Пока не приехала Эпифания, в багаже которой были высокомерие, жестокость и гневливость, случилась у Тисау и Зу долгая тихая история, ни разу не замутненная размолвками, дурными словами, ссорами. Все шло спокойно и обыденно, и были такие, кто клялся, что страсть кончится сожительством, когда, закончив строительство кузницы, он поселится в своем доме. Но Тисау — бабник и непоседа — не позвал ее. Зу, гордая и замкнутая, не стала навязываться, она не изменилась, довольствуясь тем, что хвастун оказывает ей предпочтение. Жизнь и любовная история пошли дальше своим ходом.
«Верно я говорила», — вспомнила Корока, когда Зулейка молча отступила перед высокомерием Эпифании и восторгами, которые она вызывала, перед интересом Каштора к новенькой. Без борьбы и скандалов. Не слышно было ни насмешек, ни обидных намеков. Она перестала ходить в кузницу, разделывать и готовить дичь, есть вместе с ним. Но не стала ему врагом, чтобы при первой же возможности обернуться другом. Она не перестала водиться с Эпифанией. Зулейка замкнулась, затаилась, но не покорилась. «Пусть кто хочет обманывается», — сделала вывод Корока.
Но перестав появляться в кузнице, она не оставила кружок бесед и песен, не перестала отплясывать в ритме коку. Глаза ее терялись где-то вдали, когда негр запевал во всю грудь и заставлял умолкать птиц. Поначалу Тисау не придал значения нарочитой сдержанности Зулейки: стоит только пальцами щелкнуть, и она прибежит обратно.
И в самом деле, проститутка не отказалась, когда во время очередного гневного приступа Эпифании кузнец позвал ее в свой гамак. Но каково же было удивление негра, когда он увидел, как она после первого же захода встала, натянула платье и приготовилась уходить. И, что еще хуже, протянула руку за деньгами. Она пришла как проститутка и хотела, чтобы он это знал, и подчеркивала эту разницу, не оставшись на ночь, чтобы продолжать нежиться вместе. Она уже не отдавалась бесплатно, по любви.

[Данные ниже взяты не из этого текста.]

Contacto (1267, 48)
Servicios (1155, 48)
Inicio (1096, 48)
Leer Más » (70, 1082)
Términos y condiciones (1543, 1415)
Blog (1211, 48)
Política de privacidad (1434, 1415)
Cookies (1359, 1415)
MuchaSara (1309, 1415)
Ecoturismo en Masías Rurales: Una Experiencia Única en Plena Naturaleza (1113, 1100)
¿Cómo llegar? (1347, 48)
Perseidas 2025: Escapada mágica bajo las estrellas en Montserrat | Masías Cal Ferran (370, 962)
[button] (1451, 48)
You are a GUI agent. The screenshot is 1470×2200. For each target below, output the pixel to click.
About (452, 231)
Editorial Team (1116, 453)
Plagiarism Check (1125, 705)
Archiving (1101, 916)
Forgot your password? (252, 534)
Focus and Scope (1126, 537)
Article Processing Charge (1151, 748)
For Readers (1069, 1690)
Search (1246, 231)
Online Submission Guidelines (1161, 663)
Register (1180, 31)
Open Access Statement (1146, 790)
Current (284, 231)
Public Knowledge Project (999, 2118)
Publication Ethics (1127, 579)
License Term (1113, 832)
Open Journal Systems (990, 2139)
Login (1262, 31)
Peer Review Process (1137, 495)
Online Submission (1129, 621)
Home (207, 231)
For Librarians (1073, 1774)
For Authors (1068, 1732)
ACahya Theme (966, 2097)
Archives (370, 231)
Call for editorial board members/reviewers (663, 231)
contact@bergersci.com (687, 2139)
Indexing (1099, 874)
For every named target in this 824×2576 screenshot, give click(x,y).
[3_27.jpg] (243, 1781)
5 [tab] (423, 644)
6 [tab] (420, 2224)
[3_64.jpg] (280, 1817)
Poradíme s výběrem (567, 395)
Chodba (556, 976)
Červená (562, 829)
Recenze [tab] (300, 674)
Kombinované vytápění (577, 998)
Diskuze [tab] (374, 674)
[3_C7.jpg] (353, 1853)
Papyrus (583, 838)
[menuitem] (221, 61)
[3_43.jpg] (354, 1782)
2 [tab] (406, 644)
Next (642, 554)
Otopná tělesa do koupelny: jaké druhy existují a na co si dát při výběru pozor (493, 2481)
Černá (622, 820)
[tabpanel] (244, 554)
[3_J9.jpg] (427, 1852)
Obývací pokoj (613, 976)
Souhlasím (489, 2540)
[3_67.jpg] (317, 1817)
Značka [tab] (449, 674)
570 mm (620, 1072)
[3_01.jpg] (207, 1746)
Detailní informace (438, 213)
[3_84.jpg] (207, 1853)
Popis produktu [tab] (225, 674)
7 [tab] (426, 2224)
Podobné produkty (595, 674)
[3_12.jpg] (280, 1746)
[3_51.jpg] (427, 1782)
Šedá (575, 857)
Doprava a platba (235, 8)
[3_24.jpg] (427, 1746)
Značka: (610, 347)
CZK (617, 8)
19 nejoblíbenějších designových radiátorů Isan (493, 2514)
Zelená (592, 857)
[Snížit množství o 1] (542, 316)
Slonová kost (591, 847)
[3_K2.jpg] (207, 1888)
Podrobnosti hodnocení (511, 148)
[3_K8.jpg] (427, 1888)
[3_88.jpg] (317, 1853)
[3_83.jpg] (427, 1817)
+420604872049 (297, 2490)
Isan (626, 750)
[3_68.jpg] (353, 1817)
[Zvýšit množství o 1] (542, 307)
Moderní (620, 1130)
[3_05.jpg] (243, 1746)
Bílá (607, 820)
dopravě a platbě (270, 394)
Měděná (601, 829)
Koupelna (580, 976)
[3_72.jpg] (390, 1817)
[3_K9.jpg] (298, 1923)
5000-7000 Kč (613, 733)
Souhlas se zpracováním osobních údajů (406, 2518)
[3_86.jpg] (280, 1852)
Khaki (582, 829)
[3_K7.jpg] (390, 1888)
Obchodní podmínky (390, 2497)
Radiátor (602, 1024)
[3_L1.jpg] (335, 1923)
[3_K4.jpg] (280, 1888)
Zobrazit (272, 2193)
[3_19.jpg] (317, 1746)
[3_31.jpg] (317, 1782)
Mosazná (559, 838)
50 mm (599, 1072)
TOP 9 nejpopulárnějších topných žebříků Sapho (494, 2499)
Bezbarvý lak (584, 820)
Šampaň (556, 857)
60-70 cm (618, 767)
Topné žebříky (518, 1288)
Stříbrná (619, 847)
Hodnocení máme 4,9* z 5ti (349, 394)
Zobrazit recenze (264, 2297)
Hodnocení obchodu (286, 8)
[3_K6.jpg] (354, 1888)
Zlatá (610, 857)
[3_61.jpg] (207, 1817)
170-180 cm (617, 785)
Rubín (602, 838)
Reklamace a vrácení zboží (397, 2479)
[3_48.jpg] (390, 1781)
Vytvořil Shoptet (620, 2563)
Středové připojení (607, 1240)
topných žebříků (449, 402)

Удивленный Каштор уставился на нее в замешательстве, не зная, что и сказать. Он смущенно протянул ей несколько монет, она приняла их, но уронила на землю, выходя за порог кузницы. Она пришла с миром и ушла с миром. И с гордо поднятой головой.
Тисау не стал насмехаться и издеваться, не принял это за оскорбление или обиду. Может, он решил, что это урок? Кто знает. Только тогда он понял, какую боль ей причинил: не потому, что спал с другой, а потому, что, сделав любимицей, оставил в ряду прочих, как будто ничего и не было. А ведь она не рабыня. Негр провел ночь в раздумьях. Его точили сомнения: когда она обнимала его, задыхаясь от возбуждения, то действительно кончала вместе с ним или симулировала наслаждение, выполняя свой долг профессиональной проститутки?
Он начал обращаться с ней подчеркнуто вежливо, выделять среди других при первой возможности, но в гамак больше не звал. Она держалась отстраненно. По общему мнению, страсть прошла раз и навсегда, это уже дело прошлое. И трудно было поверить словам Короки, которая спокойно повторяла: «Зу с ума сходит по Тисау. Никак она его из головы не выкинет».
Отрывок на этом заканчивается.